A class of drugs used to improve cognitive impairment from Alzheimer’s disease may potentially help people to permanently quit smoking, a new study suggests.
Despite several safe drug therapies available to help smokers quit, three-quarters report relapsing within six months of a quit attempt, researchers said.
Researchers from the University of Pennsylvania saw potential for a permanent cessation solution in a class of US Food and Drug Administration (FDA)-approved medications used to improve cognitive impairment from Alzheimer’s disease.
In a study consisting of a rat trial and a human trial, researchers studied the effects of two acetylcholinesterase inhibitors, or AChEIs, called galantamine and donepezil on overall nicotine intake.

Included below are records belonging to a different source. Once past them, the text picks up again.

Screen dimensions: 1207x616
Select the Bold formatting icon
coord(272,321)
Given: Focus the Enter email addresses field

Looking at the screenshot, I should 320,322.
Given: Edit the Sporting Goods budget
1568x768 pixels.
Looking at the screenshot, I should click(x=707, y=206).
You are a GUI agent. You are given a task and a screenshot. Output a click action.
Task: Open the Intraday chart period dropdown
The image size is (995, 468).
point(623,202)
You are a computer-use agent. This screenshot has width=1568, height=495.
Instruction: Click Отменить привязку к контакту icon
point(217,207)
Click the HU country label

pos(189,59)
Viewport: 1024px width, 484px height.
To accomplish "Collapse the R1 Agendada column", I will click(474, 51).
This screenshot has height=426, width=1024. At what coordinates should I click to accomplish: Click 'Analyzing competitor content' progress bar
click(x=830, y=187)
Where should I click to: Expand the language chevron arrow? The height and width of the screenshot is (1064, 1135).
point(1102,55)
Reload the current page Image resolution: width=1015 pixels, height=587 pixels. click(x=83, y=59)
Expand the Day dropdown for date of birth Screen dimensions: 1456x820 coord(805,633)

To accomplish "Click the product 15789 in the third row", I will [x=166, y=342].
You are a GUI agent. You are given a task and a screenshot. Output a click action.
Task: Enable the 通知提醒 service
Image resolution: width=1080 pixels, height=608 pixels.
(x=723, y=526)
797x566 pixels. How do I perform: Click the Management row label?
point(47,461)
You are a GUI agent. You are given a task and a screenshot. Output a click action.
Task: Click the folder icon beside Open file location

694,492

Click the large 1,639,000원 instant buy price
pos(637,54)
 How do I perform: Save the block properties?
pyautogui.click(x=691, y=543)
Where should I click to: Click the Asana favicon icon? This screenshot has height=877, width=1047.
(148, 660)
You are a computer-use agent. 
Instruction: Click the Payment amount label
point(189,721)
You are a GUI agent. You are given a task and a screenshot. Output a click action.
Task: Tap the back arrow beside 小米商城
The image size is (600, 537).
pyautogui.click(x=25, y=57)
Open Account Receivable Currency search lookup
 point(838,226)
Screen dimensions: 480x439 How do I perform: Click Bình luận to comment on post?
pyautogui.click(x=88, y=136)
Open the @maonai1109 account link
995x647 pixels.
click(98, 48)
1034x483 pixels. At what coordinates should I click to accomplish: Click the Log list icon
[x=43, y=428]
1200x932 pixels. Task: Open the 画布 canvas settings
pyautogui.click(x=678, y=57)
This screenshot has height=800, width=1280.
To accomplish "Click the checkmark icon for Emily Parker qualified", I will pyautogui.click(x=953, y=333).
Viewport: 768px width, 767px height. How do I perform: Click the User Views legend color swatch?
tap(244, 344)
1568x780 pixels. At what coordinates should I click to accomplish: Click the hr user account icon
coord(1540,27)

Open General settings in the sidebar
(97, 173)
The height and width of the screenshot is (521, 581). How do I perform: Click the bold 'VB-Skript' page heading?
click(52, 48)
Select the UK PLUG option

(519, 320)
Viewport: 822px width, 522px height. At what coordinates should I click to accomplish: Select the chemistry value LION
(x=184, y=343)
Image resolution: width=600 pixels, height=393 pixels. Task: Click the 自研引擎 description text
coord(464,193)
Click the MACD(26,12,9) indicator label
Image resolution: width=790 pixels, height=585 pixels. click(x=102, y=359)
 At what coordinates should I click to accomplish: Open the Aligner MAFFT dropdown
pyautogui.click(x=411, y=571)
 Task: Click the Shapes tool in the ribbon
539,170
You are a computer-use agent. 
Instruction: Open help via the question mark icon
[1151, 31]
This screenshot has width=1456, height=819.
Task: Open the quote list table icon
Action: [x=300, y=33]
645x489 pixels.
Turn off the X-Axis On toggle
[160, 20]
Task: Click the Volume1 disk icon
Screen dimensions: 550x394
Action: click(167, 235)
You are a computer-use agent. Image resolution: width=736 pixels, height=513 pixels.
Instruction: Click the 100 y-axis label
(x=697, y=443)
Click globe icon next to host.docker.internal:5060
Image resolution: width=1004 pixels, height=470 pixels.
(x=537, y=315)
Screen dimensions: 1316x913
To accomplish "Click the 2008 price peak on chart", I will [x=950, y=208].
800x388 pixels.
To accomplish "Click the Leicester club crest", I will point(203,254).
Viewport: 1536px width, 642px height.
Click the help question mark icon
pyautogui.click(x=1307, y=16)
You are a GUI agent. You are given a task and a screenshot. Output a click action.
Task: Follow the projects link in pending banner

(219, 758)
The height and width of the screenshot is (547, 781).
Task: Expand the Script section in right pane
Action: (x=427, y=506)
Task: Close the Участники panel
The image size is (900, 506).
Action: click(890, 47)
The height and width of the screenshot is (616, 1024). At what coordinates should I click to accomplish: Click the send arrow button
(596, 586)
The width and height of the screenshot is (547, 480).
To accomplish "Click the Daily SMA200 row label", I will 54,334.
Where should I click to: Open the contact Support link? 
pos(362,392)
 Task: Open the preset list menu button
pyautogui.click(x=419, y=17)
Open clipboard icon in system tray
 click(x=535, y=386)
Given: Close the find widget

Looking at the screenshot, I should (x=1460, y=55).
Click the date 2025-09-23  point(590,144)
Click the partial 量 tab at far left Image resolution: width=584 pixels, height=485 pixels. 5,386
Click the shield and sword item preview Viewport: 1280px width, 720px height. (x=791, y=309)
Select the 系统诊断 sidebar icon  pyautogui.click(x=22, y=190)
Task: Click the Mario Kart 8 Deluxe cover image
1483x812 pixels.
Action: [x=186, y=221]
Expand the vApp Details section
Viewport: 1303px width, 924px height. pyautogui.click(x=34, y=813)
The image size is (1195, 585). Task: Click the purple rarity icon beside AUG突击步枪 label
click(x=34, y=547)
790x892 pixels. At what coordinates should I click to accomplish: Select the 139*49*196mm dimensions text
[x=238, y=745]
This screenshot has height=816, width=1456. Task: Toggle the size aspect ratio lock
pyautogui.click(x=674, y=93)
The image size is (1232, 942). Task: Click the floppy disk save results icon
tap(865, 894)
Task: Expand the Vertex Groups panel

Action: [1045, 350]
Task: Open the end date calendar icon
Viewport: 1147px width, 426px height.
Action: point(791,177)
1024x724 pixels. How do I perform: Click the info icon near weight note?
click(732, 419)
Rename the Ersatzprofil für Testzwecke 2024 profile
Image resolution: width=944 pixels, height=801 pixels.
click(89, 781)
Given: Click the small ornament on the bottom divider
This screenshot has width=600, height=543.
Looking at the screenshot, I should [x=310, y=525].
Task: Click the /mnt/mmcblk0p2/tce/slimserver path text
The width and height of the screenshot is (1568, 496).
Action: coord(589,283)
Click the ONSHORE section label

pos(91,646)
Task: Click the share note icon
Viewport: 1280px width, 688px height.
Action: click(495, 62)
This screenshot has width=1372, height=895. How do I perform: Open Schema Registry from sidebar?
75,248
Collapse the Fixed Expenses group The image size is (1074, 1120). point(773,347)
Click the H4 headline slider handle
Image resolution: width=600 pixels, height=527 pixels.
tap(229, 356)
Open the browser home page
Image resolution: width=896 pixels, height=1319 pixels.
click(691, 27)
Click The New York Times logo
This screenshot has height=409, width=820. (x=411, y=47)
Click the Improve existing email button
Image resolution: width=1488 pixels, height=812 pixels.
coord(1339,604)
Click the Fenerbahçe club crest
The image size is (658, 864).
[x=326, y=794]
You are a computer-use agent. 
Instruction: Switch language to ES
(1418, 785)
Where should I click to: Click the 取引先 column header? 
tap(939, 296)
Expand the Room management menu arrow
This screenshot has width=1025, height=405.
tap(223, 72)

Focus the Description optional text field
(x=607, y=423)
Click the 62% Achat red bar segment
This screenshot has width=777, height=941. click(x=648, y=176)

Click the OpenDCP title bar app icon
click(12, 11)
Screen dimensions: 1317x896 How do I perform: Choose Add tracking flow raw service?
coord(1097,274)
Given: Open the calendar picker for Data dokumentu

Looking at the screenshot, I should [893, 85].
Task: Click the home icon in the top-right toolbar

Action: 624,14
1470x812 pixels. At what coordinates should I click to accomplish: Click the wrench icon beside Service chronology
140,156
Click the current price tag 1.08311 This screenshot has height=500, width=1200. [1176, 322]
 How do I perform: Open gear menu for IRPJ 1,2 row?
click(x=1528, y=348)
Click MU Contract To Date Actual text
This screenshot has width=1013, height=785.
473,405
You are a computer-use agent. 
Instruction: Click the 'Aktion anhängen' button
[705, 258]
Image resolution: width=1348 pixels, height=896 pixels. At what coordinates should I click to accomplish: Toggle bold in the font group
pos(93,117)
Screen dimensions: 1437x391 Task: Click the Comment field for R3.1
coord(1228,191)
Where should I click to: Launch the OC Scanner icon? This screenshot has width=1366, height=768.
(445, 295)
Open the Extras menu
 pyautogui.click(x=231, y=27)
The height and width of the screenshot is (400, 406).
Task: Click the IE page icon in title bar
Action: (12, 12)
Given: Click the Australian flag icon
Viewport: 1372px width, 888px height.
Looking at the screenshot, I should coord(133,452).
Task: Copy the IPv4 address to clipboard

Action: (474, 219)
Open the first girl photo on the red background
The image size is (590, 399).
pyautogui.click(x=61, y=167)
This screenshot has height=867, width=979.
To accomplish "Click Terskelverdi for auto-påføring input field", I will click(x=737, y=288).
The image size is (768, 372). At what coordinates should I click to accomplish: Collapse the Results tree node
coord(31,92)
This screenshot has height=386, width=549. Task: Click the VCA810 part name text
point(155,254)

The rat component showed that pretreating the rodents with an AChEI decreased their nicotine consumption.
Consistent with these effects, clinical trial participants taking the AChEI, not the placebo, smoked 2.3 fewer cigarettes daily, a 12 per cent decrease, and noted feeling less satisfied with the cigarettes they did smoke.
“We’re very interested in screening potential efficacy of anti-addiction medications in our models,” said Heath Schmidt, a professor in Penn’s School of Nursing and Perelman School of Medicine.
“For this study, we looked at potential smoking-cessation medications,” said Schmidt.
Specifically, research from Caryn Lerman, director at Penn’s Centre for Interdisciplinary Research on Nicotine Addiction (CIRNA), concluded that people who quit smoking often report a decrease in what is commonly called their executive functions.
“They feel fuzzy. They are forgetful. Those deficits are related to their ability to quit smoking. It was this clinical aspect of smoking cessation we thought would be useful to take further,” said Rebecca Ashare, a professor in Penn Medicine’s psychiatry department.
That is when they turned to the acetylcholinesterase inhibitors.
In the brain, the neurotransmitter called acetylcholine is important to cognitive functions like learning and short-term memory.
When nicotine enters the body, it binds to the same receptors in the brain that acetylcholine binds to, resulting in smoking’s rewarding and reinforcement effects.
Acetylcholinesterase inhibitors increase acetylcholine levels in the brain and, in effect, substitute nicotine’s effects.
Schmidt had successfully employed such a model with other addictive substances like cocaine. He divided a group of rats into galantamine and donepezil cohorts.
To mirror voluntary drug taking in humans, the rats self-administered nicotine using a lever pushed at will. Once nicotine-taking stabilised, the rats were pretreated with one of the two AChEIs.
For both drugs, “we were able to show a reduction in total nicotine self-administered,” Schmidt added.
The study was published in the Nature journal Translational Psychiatry.